:: Stored items ::
□ □ □ □

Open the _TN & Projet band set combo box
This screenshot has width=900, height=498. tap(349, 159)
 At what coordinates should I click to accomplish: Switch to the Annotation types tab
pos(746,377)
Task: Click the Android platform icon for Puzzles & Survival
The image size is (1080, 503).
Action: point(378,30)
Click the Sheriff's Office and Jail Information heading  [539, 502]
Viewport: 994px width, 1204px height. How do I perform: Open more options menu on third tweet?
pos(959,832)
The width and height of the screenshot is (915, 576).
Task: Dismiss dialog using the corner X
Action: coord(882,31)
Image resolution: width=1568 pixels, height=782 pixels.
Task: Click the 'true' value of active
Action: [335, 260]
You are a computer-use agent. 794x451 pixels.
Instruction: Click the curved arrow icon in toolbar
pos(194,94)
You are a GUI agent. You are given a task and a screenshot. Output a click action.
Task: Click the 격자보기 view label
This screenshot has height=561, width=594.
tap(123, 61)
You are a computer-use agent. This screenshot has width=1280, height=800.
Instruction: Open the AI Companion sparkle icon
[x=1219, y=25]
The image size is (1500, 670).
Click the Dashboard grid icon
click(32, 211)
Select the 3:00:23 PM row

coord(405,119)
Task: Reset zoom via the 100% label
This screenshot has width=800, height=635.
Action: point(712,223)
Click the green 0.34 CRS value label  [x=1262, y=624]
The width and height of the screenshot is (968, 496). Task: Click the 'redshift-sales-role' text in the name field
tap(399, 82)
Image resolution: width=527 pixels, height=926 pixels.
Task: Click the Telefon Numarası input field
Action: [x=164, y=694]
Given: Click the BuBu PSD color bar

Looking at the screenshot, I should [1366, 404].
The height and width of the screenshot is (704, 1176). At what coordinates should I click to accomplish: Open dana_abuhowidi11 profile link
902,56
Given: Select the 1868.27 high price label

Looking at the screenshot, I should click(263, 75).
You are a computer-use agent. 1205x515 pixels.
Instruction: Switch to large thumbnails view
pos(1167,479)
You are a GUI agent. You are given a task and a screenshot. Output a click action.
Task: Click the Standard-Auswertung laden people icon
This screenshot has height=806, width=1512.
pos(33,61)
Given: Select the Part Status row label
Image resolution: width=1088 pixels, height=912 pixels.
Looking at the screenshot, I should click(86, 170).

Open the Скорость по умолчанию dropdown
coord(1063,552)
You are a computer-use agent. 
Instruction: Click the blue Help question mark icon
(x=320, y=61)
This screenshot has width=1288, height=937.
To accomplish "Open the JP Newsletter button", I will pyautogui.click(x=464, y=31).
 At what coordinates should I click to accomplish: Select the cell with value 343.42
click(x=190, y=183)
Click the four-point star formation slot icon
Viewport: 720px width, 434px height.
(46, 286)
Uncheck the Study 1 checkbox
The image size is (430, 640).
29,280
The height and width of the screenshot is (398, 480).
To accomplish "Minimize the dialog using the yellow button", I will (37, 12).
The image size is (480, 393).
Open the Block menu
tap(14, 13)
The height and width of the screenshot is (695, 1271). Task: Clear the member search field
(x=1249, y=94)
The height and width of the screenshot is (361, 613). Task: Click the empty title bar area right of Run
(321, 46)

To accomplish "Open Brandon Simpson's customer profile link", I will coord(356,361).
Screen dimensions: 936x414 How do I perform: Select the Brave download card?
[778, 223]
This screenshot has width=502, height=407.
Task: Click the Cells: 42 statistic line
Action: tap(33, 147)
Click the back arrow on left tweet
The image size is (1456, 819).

□ □ □ □

:: Your task ::
The records above must each be restated exactly as they stand.

:: Response to the exercise ::
Open the _TN & Projet band set combo box
This screenshot has width=900, height=498. tap(349, 159)
 At what coordinates should I click to accomplish: Switch to the Annotation types tab
pos(746,377)
Task: Click the Android platform icon for Puzzles & Survival
The image size is (1080, 503).
Action: point(378,30)
Click the Sheriff's Office and Jail Information heading  [539, 502]
Viewport: 994px width, 1204px height. How do I perform: Open more options menu on third tweet?
pos(959,832)
The width and height of the screenshot is (915, 576).
Task: Dismiss dialog using the corner X
Action: coord(882,31)
Image resolution: width=1568 pixels, height=782 pixels.
Task: Click the 'true' value of active
Action: [335, 260]
You are a computer-use agent. 794x451 pixels.
Instruction: Click the curved arrow icon in toolbar
pos(194,94)
You are a GUI agent. You are given a task and a screenshot. Output a click action.
Task: Click the 격자보기 view label
This screenshot has height=561, width=594.
tap(123, 61)
You are a computer-use agent. This screenshot has width=1280, height=800.
Instruction: Open the AI Companion sparkle icon
[x=1219, y=25]
The image size is (1500, 670).
Click the Dashboard grid icon
click(32, 211)
Select the 3:00:23 PM row

coord(405,119)
Task: Reset zoom via the 100% label
This screenshot has width=800, height=635.
Action: point(712,223)
Click the green 0.34 CRS value label  [x=1262, y=624]
The width and height of the screenshot is (968, 496). Task: Click the 'redshift-sales-role' text in the name field
tap(399, 82)
Image resolution: width=527 pixels, height=926 pixels.
Task: Click the Telefon Numarası input field
Action: [x=164, y=694]
Given: Click the BuBu PSD color bar

Looking at the screenshot, I should [1366, 404].
The height and width of the screenshot is (704, 1176). At what coordinates should I click to accomplish: Open dana_abuhowidi11 profile link
902,56
Given: Select the 1868.27 high price label

Looking at the screenshot, I should click(263, 75).
You are a computer-use agent. 1205x515 pixels.
Instruction: Switch to large thumbnails view
pos(1167,479)
You are a GUI agent. You are given a task and a screenshot. Output a click action.
Task: Click the Standard-Auswertung laden people icon
This screenshot has height=806, width=1512.
pos(33,61)
Given: Select the Part Status row label
Image resolution: width=1088 pixels, height=912 pixels.
Looking at the screenshot, I should click(86, 170).

Open the Скорость по умолчанию dropdown
coord(1063,552)
You are a computer-use agent. 
Instruction: Click the blue Help question mark icon
(x=320, y=61)
This screenshot has width=1288, height=937.
To accomplish "Open the JP Newsletter button", I will pyautogui.click(x=464, y=31).
 At what coordinates should I click to accomplish: Select the cell with value 343.42
click(x=190, y=183)
Click the four-point star formation slot icon
Viewport: 720px width, 434px height.
(46, 286)
Uncheck the Study 1 checkbox
The image size is (430, 640).
29,280
The height and width of the screenshot is (398, 480).
To accomplish "Minimize the dialog using the yellow button", I will (37, 12).
The image size is (480, 393).
Open the Block menu
tap(14, 13)
The height and width of the screenshot is (695, 1271). Task: Clear the member search field
(x=1249, y=94)
The height and width of the screenshot is (361, 613). Task: Click the empty title bar area right of Run
(321, 46)

To accomplish "Open Brandon Simpson's customer profile link", I will coord(356,361).
Screen dimensions: 936x414 How do I perform: Select the Brave download card?
[778, 223]
This screenshot has width=502, height=407.
Task: Click the Cells: 42 statistic line
Action: tap(33, 147)
Click the back arrow on left tweet
The image size is (1456, 819).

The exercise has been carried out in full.